You sketch the hills in the background, the fold of the blanket, the half-bitten baguette lying next to him like a punchline.
Your hand moves without asking your permission. Your pencil seems to know the parts of him that mattered. The crinkle near his eye when he made you laugh. The line of his jaw when he leaned back and said something that made your chest buzz in that quiet, dangerous way.
You sit back when it’s done, but you don’t close the book.
You just look at him.
Something in your chest lets go a little.
And then—without really meaning to—you start flipping through the older pages.
Tree trunks. Hills. Sunlight. Quiet things. But now you’re noticing shapes that weren’t the focus at the time. A shadow leaning against a bench. The outline of a bike resting just off-frame. Coffee mugs.
You frown a little. Then smile, too.
Because he’s been showing up longer than you thought.
And now he’s here, on the page in front of you, taking up space like he always belonged there.
…
You didn’t sleep—not really.
One of those nights where you lay still for hours, heart too loud, sheets too warm, brain spinning in loops you couldn’t name. You kept thinking of the field, of the flowers brushing your ankles, of the way his laugh curled around your spine. And of his knees—close, brushing yours like it didn’t mean anything. Like it meant everything.
When morning finds you, it does so unkindly.
The light is too sharp. Your limbs are stiff with something leftover from the night before—restlessness, maybe, or the quiet ache of wanting.

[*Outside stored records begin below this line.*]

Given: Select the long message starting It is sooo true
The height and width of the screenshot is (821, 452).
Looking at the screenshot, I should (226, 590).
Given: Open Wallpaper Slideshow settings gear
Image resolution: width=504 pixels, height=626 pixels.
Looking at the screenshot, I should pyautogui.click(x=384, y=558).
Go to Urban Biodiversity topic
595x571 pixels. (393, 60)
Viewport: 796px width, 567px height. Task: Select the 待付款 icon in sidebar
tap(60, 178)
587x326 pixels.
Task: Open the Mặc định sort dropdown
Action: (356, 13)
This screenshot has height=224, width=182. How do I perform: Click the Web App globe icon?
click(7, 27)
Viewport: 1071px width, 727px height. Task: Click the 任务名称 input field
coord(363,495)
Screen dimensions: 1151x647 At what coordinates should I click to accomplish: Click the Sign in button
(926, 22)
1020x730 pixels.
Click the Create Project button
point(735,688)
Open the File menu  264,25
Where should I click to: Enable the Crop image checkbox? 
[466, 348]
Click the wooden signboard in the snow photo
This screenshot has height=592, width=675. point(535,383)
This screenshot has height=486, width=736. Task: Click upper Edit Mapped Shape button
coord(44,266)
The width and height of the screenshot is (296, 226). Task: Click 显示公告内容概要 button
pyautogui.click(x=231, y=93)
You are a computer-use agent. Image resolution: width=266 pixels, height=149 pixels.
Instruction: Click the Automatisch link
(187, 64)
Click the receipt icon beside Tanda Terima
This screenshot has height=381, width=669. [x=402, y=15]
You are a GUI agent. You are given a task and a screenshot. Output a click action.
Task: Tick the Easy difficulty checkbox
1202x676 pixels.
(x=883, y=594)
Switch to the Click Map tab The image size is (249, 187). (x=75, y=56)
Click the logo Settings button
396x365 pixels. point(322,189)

You sit up slowly. The room smells like warm wood and the tea you didn’t finish yesterday.
You skip the kettle.
Too gentle. Too slow. You need caffeine.
You pull on whatever’s nearby—a linen shirt, a pair of sandals—and grab your bag from the hook. Your sketchbook is tucked inside, the top corner of the latest page still slightly curled from where your hand lingered too long the night before. It’s warm from the sunlit table. Warm from you.
It’s quiet in the village. That early, golden hush that only comes once the birds have tired themselves out and the people haven’t started yet. Everything smells like stone and heat and thyme. You walk without much thought. First slow, then a little faster. Like maybe if you keep moving, your thoughts won’t catch up.
The café is open. It always is.
You go straight to the counter and order an espresso without looking up. Your voice is quieter than usual. Automatic. The barista nods. The machine hisses.
You shift your bag on your shoulder. Fumble in the front pocket for coins.
The sketchbook slips.
You don’t hear it.
You’re too busy remembering the shape of his grin.
You pay. Say merci. Take your espresso and go.
Behind you, the sketchbook lies open on the counter, a breeze flipping the top page like it wants someone—anyone—to look.
…
You take the long way home. Not on purpose. Not really.
Your legs just keep going—past the chapel with the wonky bell, past the grocer unloading crates of apricots that smell like sun, past the bakery with its windows fogged from the morning batch.
You sip slowly. The espresso is sharp and bitter and unkind but also everything you needed.
When you pass the bench, it’s empty. You don’t stop. You don’t even glance toward the road that loops up the hill.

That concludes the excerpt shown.